He arranged for a young political scientist to work into the directorship of the Project, and turned his attention to his own project and preparing to return to his job for a year before retiring.  Another Project worker was a young woman who was an early contributor to the Northern Valley Beacon.  She reported that the professor had become very dispirited as he analyzed the materials.  After he turned over the project to the political scientist, he commented how demoralizing dealing with the campaign materials was for him.  He said that the misrepresentations and defamations could be fact-checked, but the malice behind them was the dominating factor in the campaign.  They were made with no regard for the collateral damage it did to people.  He commented that what needed close study was the audience that accepted such campaign tactics.

The Press Project came to a halt when the young political scientist quit to join a more prestigious project, stating that what happened in South Dakota was a provincial anomaly of little importance to the rest of America.  (The Trump phenomenon proved him wrong.) So, we packed up the materials in  archive boxes and put them in a storage unit with the expectation that the work would resume.  As time passed The Project receded into the background of political business, and I have lost track of where the materials are.

One of the things that the professor found alarming was that in a state whose media have a notorious "conservative" slant, the Thune campaign contended that it, particularly the Argus Leader in Sioux Falls, showed a personal partiality for Tom Daschle.  The evidence showed that for the most part Thune was, in fact, receiving idolizing treatment from the media, treating him like a "rock star."  In an account by the Aberdeen American News, that term was actually used. 

The late David Kranz was a particular target of the Thune campaign.  I had met him in his professional capacity, but we were remote acquaintances.  He was considered by other journalists and political operatives to have the most extensive, insightful knowledge of South Dakota politics of anyone in the state.  Professor John said that the attacks on Kranz were "malicious contortions" of his work which the Project should expose in detail.  The professor left some analysis of the attacks, but they were never followed up.  Professor John was an expert in writing and rhetoric, but his successor was a political scientist and placed more emphasis on the social effects of the campaign rather than analyzing its truthfulness and defamatory constructs.  The professor noted that the fundamental premise of Thune's campaign was character defamation against Daschle, which included assailing the character of anyone associated with Daschle in a positive way.  Thune's record in Congress was one of fecklessness and indolence in comparison with Daschle's.  Rather than risk comparisons, the Thune campaign carpet-bombed Daschle's character, including that of anyone around him.

Through my associates, I kept hearing that David Kranz was deeply troubled and hurt by the attacks on him, insisting that most of what was said was not true.  And  I heard that he was struggling with health issues.

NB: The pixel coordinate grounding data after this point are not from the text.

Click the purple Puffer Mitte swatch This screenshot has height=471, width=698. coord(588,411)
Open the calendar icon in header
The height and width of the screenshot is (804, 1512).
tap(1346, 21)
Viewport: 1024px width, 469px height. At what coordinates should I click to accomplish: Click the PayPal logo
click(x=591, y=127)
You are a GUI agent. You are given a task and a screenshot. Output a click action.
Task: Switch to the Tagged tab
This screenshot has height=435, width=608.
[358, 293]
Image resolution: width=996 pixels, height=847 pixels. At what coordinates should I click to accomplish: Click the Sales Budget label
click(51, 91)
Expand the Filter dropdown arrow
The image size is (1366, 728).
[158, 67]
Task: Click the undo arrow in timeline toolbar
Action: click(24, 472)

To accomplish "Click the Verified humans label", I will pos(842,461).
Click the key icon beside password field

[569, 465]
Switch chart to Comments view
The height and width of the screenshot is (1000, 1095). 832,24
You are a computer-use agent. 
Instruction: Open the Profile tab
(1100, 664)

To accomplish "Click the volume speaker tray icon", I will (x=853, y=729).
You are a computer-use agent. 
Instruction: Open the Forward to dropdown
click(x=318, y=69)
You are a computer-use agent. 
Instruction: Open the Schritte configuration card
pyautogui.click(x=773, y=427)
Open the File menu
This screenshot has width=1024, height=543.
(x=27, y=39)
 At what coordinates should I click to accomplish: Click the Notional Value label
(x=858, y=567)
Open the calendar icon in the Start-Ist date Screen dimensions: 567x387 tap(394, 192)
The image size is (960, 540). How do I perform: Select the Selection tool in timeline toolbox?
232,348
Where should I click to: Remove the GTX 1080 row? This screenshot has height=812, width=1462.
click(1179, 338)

Professor John said that the Thune campaign left South Dakota with a legacy of malice which will be recorded in the many lives it affected.  Kranz's long-time colleague Kevin Woster brought that legacy up in his lengthy tribute on the occasion of Kranz's death.  He referred to the memorial given at the funeral by former Argus Leader editor Randall Beck, whose tenure at the newspaper included the 2004 campaign cycle.   Beck spoke of "the 'false, malicious attacks on his character' from which, Beck rightly said, Kranz never quite recovered."

Woster writes, "Most of us would have returned fire against such an onslaught. Kranz did not. Could not.  'It was not in him to fight back,' Beck said."


The legacy of malice has not yet been presented in a comprehensive account of the Daschle-Thune campaign.  But it keeps cropping up in the lives of those who were hurt by it.  Much to the discredit of the voters in South Dakota, it works.  And the election of Donald Trump is an indication of depravity in the national population.  Good will is not part of the GOP agenda.

The family and friends who were collateral casualties of the character assassination blitz against Tom Daschle are the evidence of that legacy of malice.  It is one thing to cite negative things when they are true about a candidate.  But contriving falsehoods solely for the purpose of defaming a person in the eyes of the public is decadence that kills off the better angels.  Such tactics leave a trail of distrusting and damaged people.  And that is our legacy of malice.







Thursday, July 12, 2018

The bean counters boot Bob Mercer

The Aberdeen American News announced that Bob Mercer is among seven employees laid off today. Here is executive editor J.J. Perry's explanation:

Bob Mercer’s situation is a little different. He is based in Pierre, and his work is sold by our company to other news outlets in South Dakota. Those subscriptions helped offset some of the cost, but not enough. 
Rather than an immediate layoff, the Capitol Bureau in Pierre will remain open through the end of September. That will give our member papers enough time to decide how to proceed with their coverage, including of our new governor and the legislative session that opens in January. 
My deep hope is that one of the other subscriber newspapers can pick up the Capitol Bureau position, and we can subscribe or otherwise subsidize some version of what the American News has been able to provide for nearly 10 years.
The layoffs come in response to a lack of operating capital.  What is obvious in Mercer's dismissal is that essential journalistic coverage is not much of a consideration.  Bob Mercer and the AP are the only coverage of state government in the state.  If editorial responsibility were a factor in the decision, a first concern would be that state government be covered and kept under scrutiny.  However, such journalistic concerns are not important in the world of bean counting.  In other words the primary reason that the press receives First Amendment rights is dismissed.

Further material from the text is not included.